Part of Hutchins Hapgood's "wonderful wasted life" has been told in the candid memoirs of Mabel Dodge Luhan, for whose famed Manhattan salon he once served as chief talent scout. He appeared again in the autobiography of Lincoln Steffens, under whom he got his start as a journalist specializing in Bowery bums, thugs, anarchists and trends. His late brother Norman, famed reformist editor, and Mary Heaton Vorse are among a half dozen others who included him in their autobiographies. Last week he gave his own version of his story.
Comfortably brought up in Alton, Ill., in a period when a girl was "much more than a girl," young Hapgood was athletic, introspective, drawn to people "who are not worth while." At Harvard he read Shelley and Wordsworth, was complimented by Santayana for a deeply philosophical remark: "All girls are beautiful." Post-graduate study in Europe included art museums, mistresses, drinking, sightseeing, conversation, desultory reading. Said young Novelist Robert Herrick one day: "Hutch, you don't do a damned thing, do you?" Like many another obtuse observer, says Hapgood, Herrick was apparently correct. But "if I wasn't busy, something was busy with me."
His newspaper days, the picturesque radicals and polyglot bohemians who were his friends, glow warmly in Hapgood's memory. But with the years some of his old friends developed a second nature which saddens him.
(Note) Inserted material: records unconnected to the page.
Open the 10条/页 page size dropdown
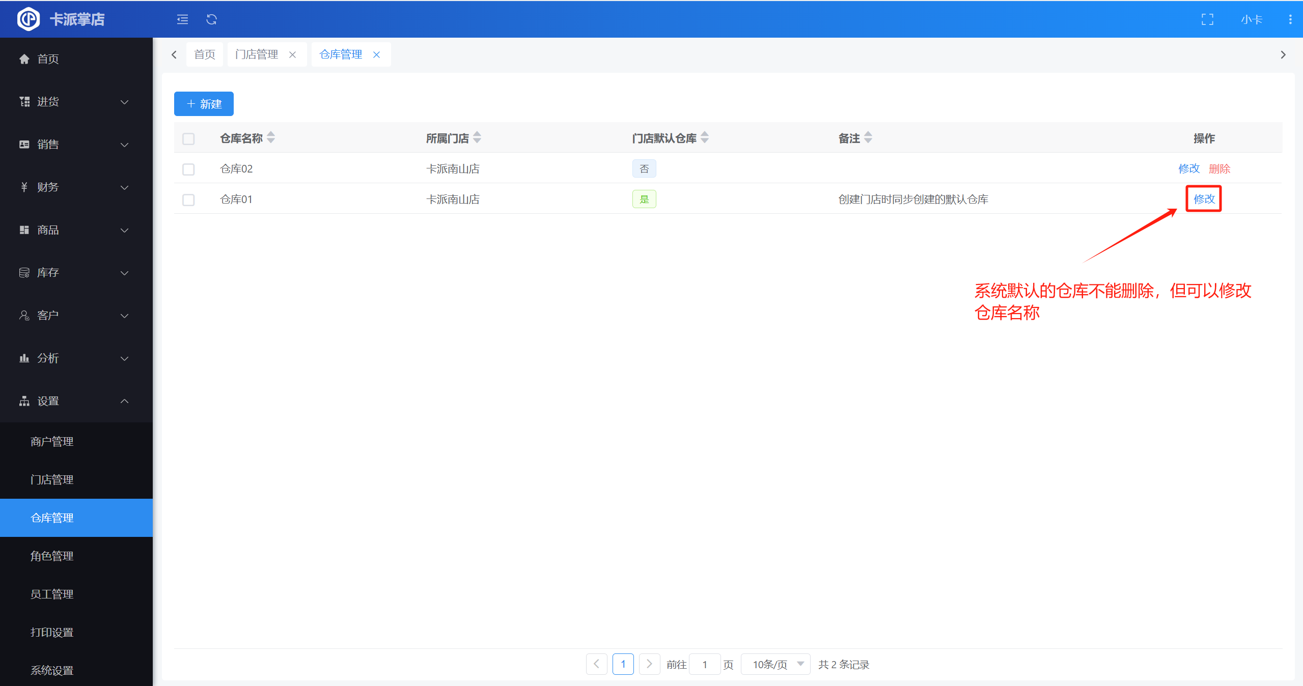 coord(775,664)
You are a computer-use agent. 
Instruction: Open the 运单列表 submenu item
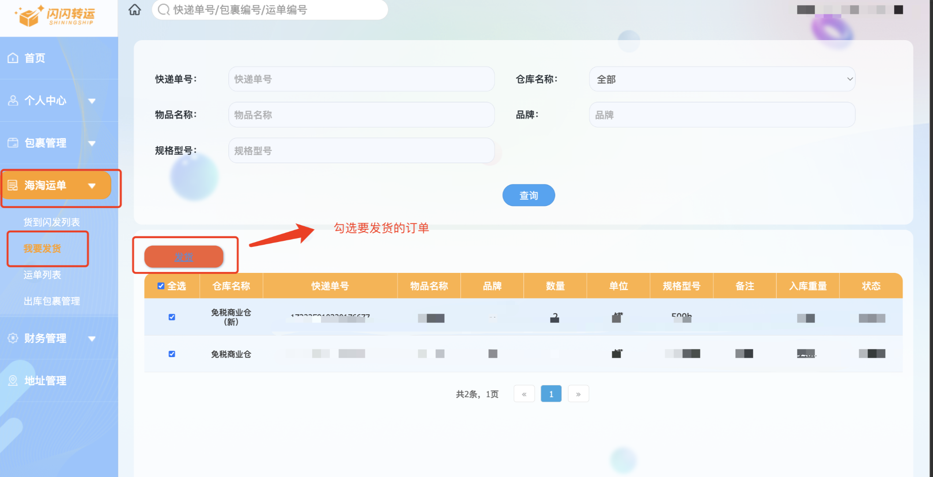pos(42,275)
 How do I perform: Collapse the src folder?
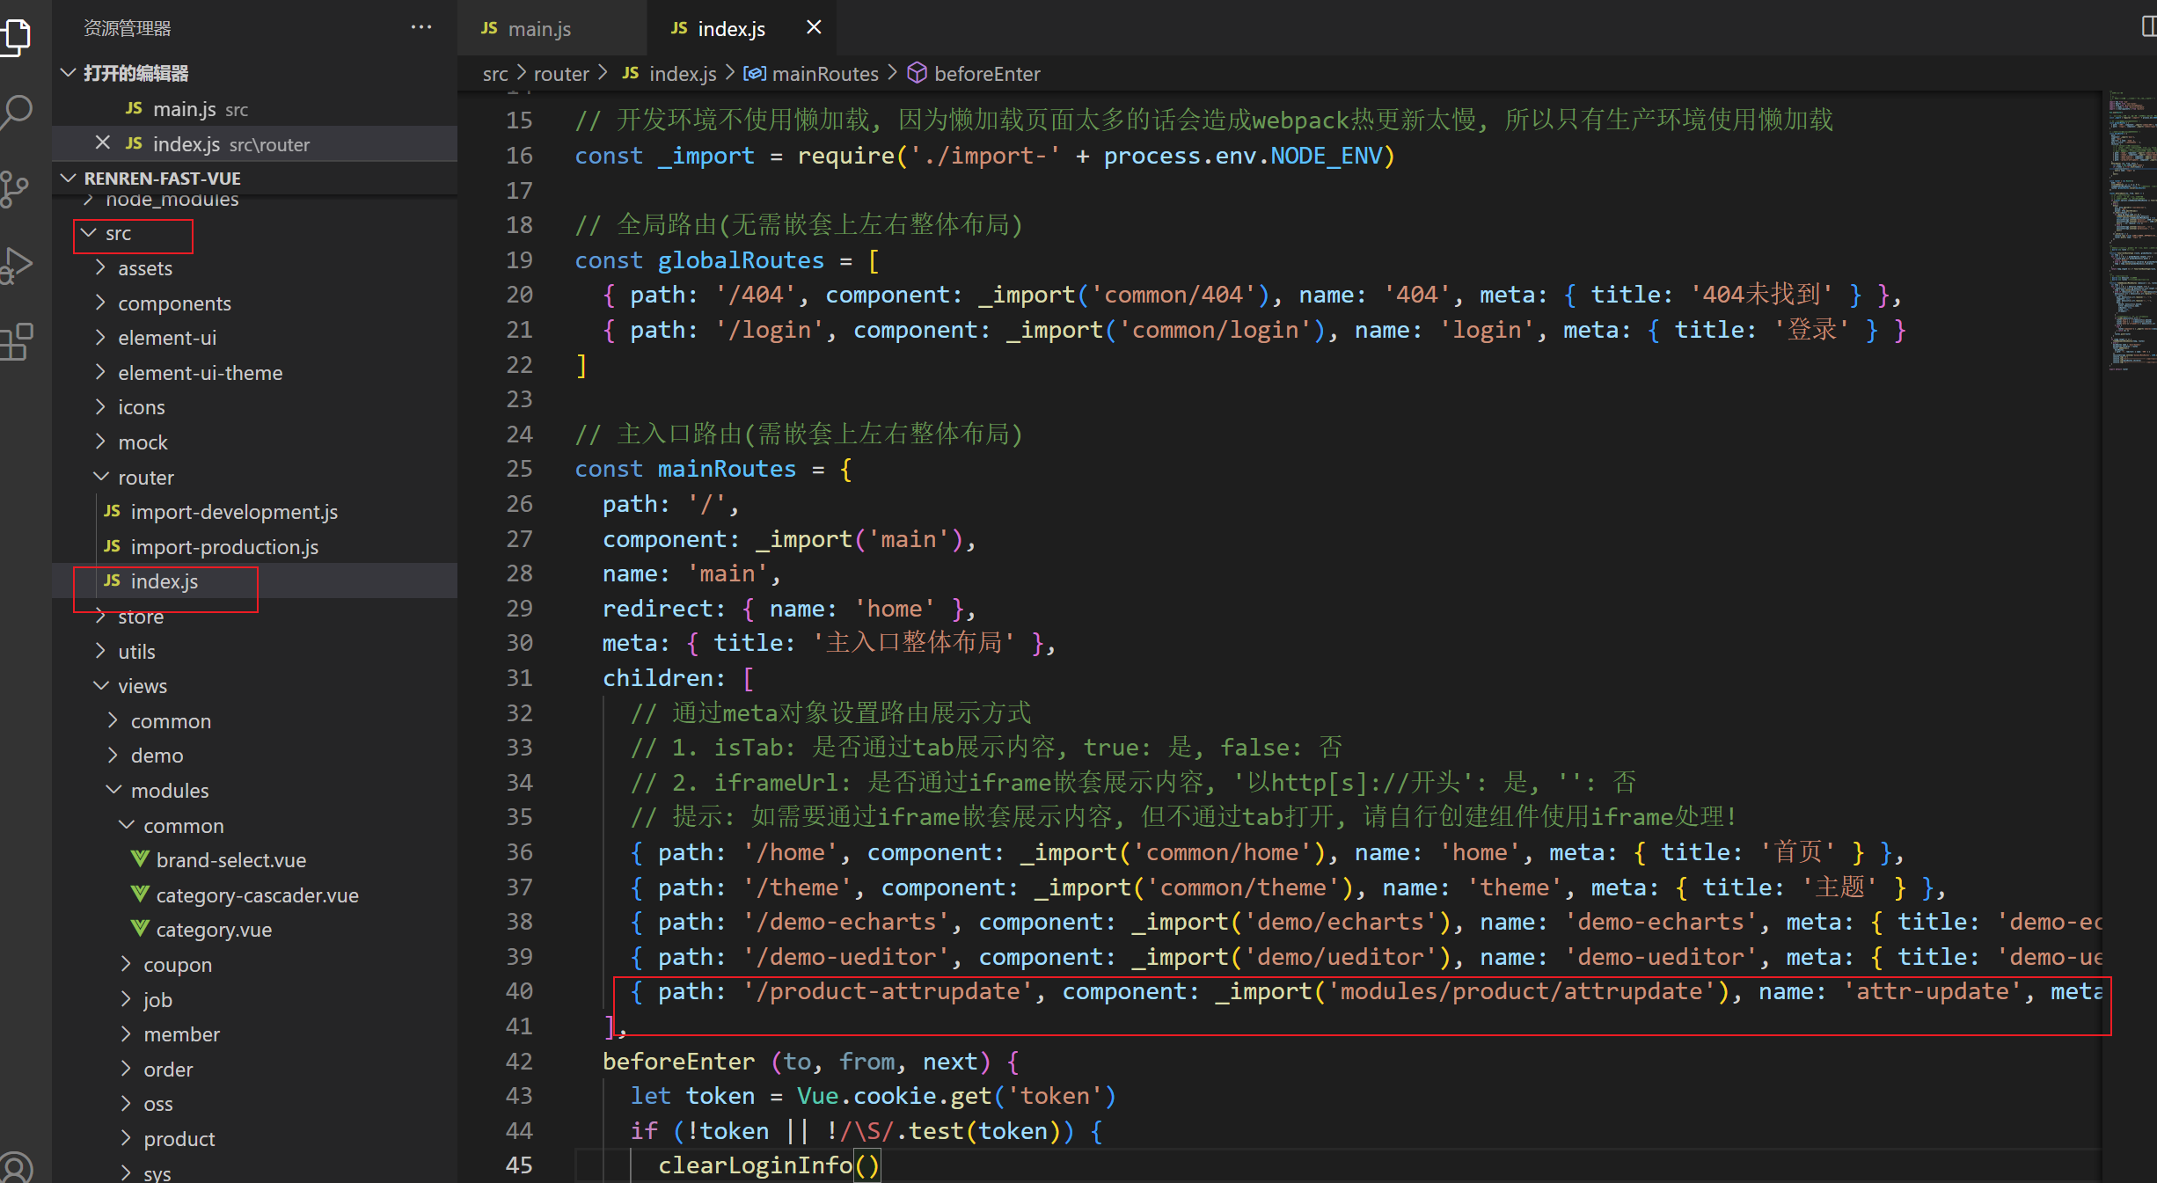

Gertrude Stein, one of his first acquaintances in Europe, was once charming, filled with "a deep temperamental life-quality." Her "overweening ego" has now "made her life to my feeling ugly and her human relations and work ridiculous." Gertrude's brother Leo, once her idol, shared his disgust. Said he in a letter to Hapgood: "When Jesus said, 'Verily, verily,' the second verily added much to the expression. But if He had said, 'Verily, verily, verily, verily, verily, verily, verily, verily,' it wouldn't have been so good."
Of all Hapgood's fellow travelers the one who comes off best is, curiously enough, Mabel Dodge Luhan. He admits that she is sometimes caustic, callous, rude, jealous, possessive, vindictive, and worse. But he knows that these traits stem from her "eager love of 'It'--the infinite--with which she wants to be naturally, strongly, connected. She wants to repose quietly and physically on the bosom of God." That Hutchins "Hapgood can understand.